#### Problem statement:
The lines from the one containing "The height and" through the end of the entries are what to output; reproduce them exactly and add nothing.

#### Data shown:
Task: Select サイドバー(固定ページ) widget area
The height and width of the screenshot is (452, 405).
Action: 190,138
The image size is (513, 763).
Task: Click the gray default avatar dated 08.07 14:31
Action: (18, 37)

#### Solution to this exercise:
The height and width of the screenshot is (452, 405).
Action: 190,138
The image size is (513, 763).
Task: Click the gray default avatar dated 08.07 14:31
Action: (18, 37)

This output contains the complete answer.